START SUPPLIED ENTRIES

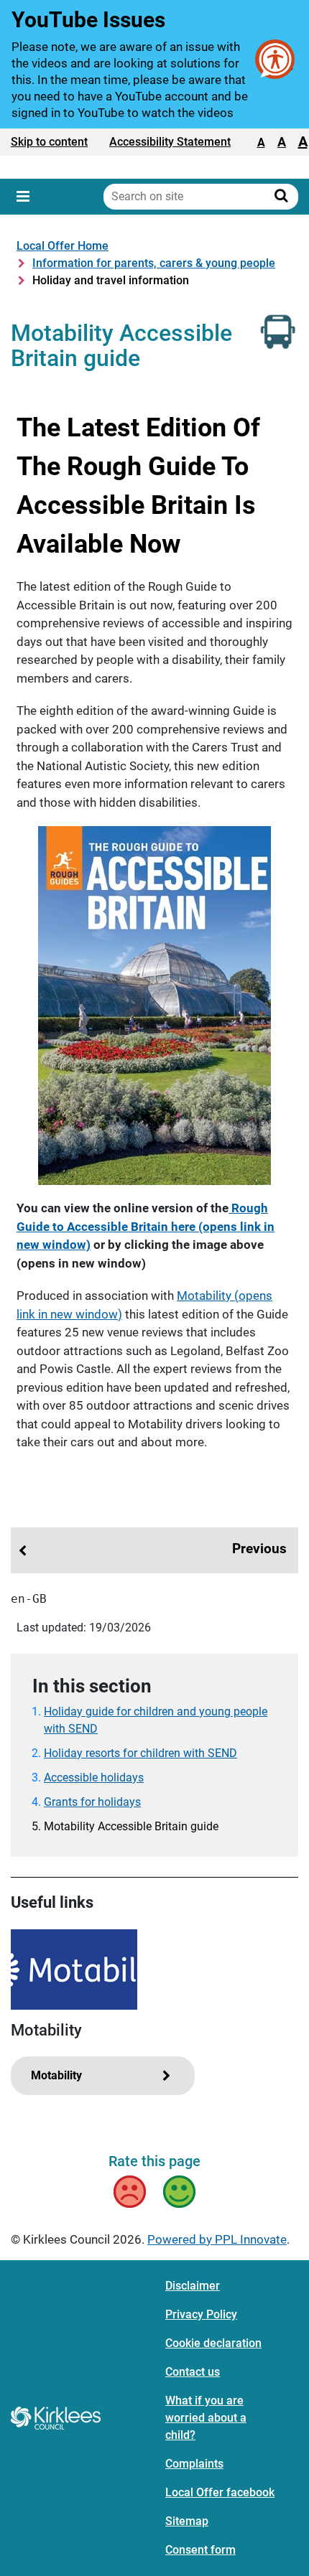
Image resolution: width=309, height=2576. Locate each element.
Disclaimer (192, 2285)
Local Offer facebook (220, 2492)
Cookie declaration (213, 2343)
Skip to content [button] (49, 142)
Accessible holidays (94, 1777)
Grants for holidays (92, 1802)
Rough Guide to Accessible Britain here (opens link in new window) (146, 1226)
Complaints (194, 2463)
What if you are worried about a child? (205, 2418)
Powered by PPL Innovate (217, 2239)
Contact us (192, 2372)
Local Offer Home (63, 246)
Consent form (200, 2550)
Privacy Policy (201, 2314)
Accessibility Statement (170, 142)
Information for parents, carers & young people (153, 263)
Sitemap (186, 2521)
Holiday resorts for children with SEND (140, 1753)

END SUPPLIED ENTRIES

**TRY IT:**
The response should contain only a verbatim copy of the lines from the line with "Accessibility Statement (170, 142)" to the final line of the records.

**TASK OUTPUT:**
Accessibility Statement (170, 142)
Information for parents, carers & young people (153, 263)
Sitemap (186, 2521)
Holiday resorts for children with SEND (140, 1753)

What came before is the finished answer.